The Syrian-backed opposition and Damascus itself warned last week that a UN Security Council decision to bypass the Lebanese parliament and impose the establishment of the tribunal would only serve to destabilise the country.

Army troops on Monday pounded Islamist militiamen in a Palestinian refugee camp in northern Lebanon, the second day of the bloodiest internal fighting since the 1975-1990 civil war that has now killed 55 people.

In the capital, a 63-year-old woman was killed and 10 people were wounded in the Christian district of Ashrafie in a bomb blast on Sunday in a shopping centre car park.

The blast came after a three-month lull in such attacks and stirred panic among many Lebanese, already expecting the worst from the political deadlock since November between the Western-backed cabinet and Hezbollah-led opposition.

In New York, meanwhile, a UN Security Council draft resolution under Chapter Seven of its charter would make an international court mandatory for the February 2005 murder of Hariri for which Damascus has been widely blamed.

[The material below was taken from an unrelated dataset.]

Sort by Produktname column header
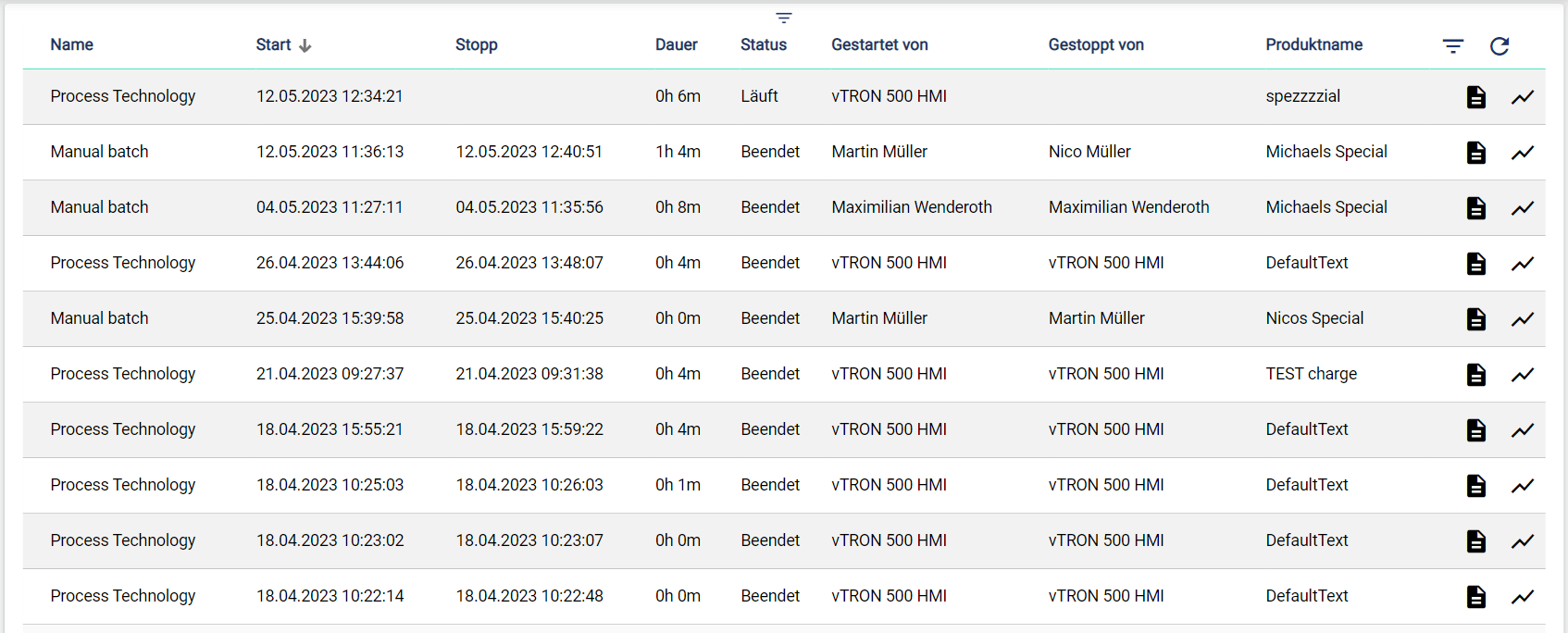The image size is (1568, 633). (1314, 44)
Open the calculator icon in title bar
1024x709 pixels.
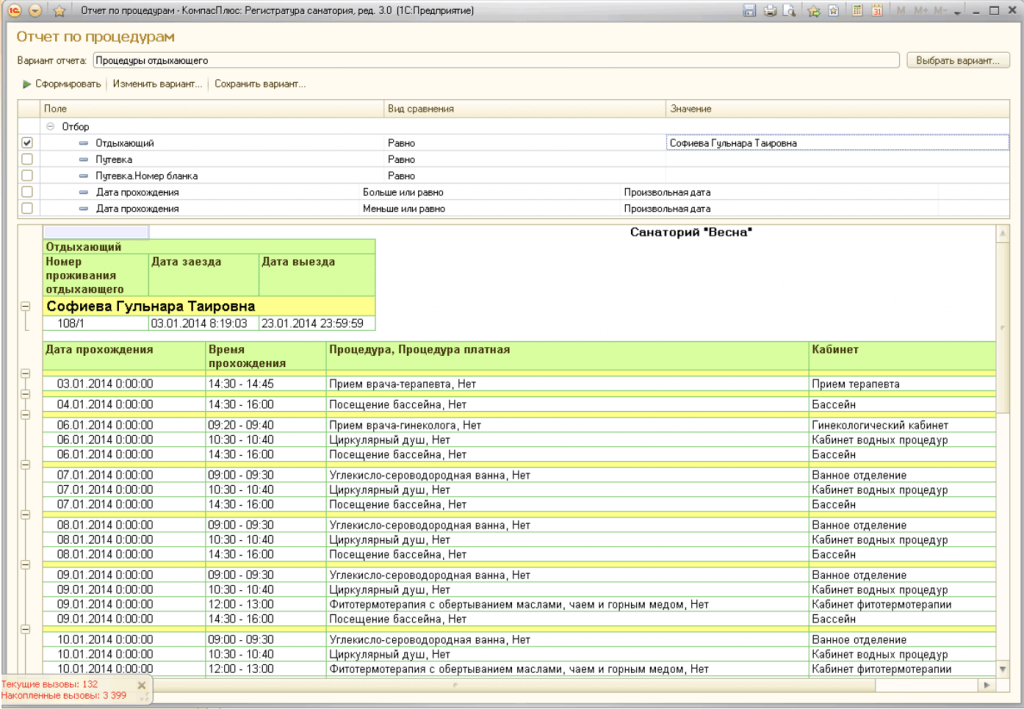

The Beirut government has approved the creation of the court, but without its pro-Syrian ministers who resigned, and the pro-Damascus speaker of parliament, Nabih Berri, has failed to convene MPs to give their endorsement.

With the country on edge, the spark came on Saturday when Islamists staged a bank robbery in a remote village of northern Lebanon. Security forces chased the suspected members of Fatah al-Islam into the port city of Tripoli.

Two army posts were attacked that night around the Palestinian refugee camp of Nahr al-Bared, a stronghold of the group which follows the ideology of Al-Qaeda and is reputed to be close to Syrian intelligence services.

"The Day of Fatah-Islam: a massacre which bathes Lebanon in blood and threatens its stability," read the headline in the pan-Arab daily Al-Hayat.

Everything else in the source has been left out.